EXCERPTED TEXT:

*** Block opens ***

The overlapping disease burdens of HIV and malaria in sub-Saharan Africa continue to pose an enormous health threat to millions of people, many of whom are children.
While antiretroviral therapy (ART) regimens are increasingly being used to effectively suppress HIV, these same drugs can dramatically change the effectiveness of an antimalarial therapy for patients who are being simultaneously treated for both diseases.
A new study led by a researcher at the Yale School of Public Health and published in the journal Clinical Infectious Diseases finds that some ART regimens considerably alter the effectiveness of an antimalarial, known as artemether-lumefantrine, the most widely used antimalarial worldwide.
Sunil Parikh, M.D., assistant professor in the Department of Epidemiology of Microbial Diseases, co-led a team of 11 other scientists from Africa and the University of California, San Francisco, to determine the optimal treatment combination for people co-infected with the diseases.

*** Block closes ***

WORK REQUEST 1:
Answer the following from the passage on HIV and malaria drug interactions.
(a) Which antimalarial does the study find some ART regimens considerably alter?
(b) In which journal was the study published?
(c) How many other scientists did Sunil Parikh co-lead on the team?
WORK REQUEST 2: Continue the passage on HIV and malaria drug interactions from its last sentence.

DATASET EXCERPT:
*** Block opens ***

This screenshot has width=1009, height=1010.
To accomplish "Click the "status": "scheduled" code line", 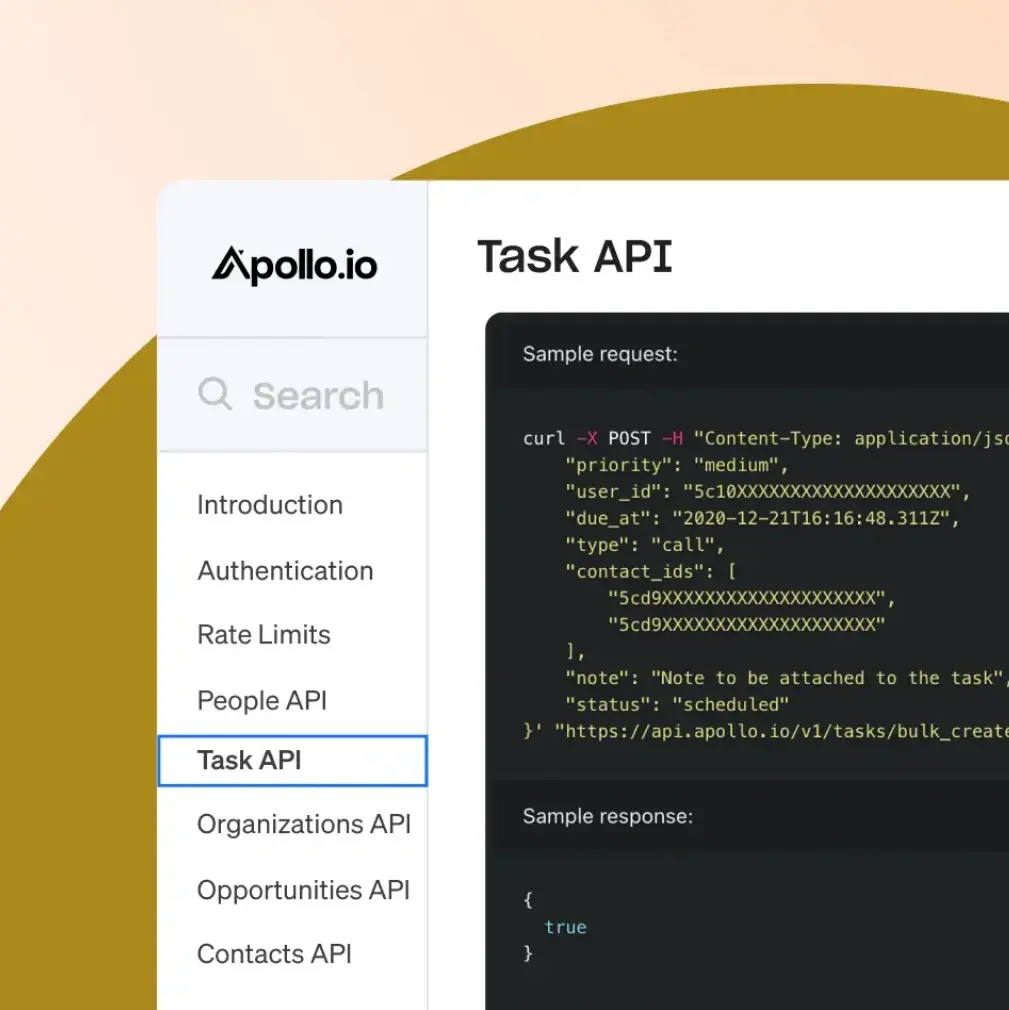I will [677, 704].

*** Block closes ***

RESPONSE 1:
(a) Artemether-lumefantrine.
(b) Clinical Infectious Diseases.
(c) Eleven.

RESPONSE 2:
The study focused on children in Uganda and examined three antiretroviral therapies, finding widely varying results on how they impacted the effectiveness of the antimalarial. Specifically, an ART known as efavirenz, which is recommended as first-line by the World Health Organization for individuals over 3 years of age, significantly reduced the efficacy of the antimalarial drug, while patients taking a different ART, known as lopinavir/ritonavir, first-line for children under 3 years of age, had a much lower rates of recurrent malaria. Children taking efavirnez were found to have 4-fold higher odds of recurrent malaria. These clinical changes stem from dramatic drug-to-drug pharmacokinetic (PK) interactions, coupled with a potential direct impact of lopinavir/ritonavir on killing parasites.
“The choice of which antiretroviral therapy is being used can make a tremendous difference in health outcomes,” said Parikh. “This has been a rewarding study which started with laboratory findings, that we have now translated into the field. Our next step is to see whether we can either improve outcomes in efavirenz-treated individuals by altering the antimalarial regimen, or whether we have to advocate more strongly for a different first-line regimen in co-endemic settings.”
Large PK studies of ill children are difficult to do, so the HIV-malaria study is particularly valuable, noted the editors of UNAIDS Science now.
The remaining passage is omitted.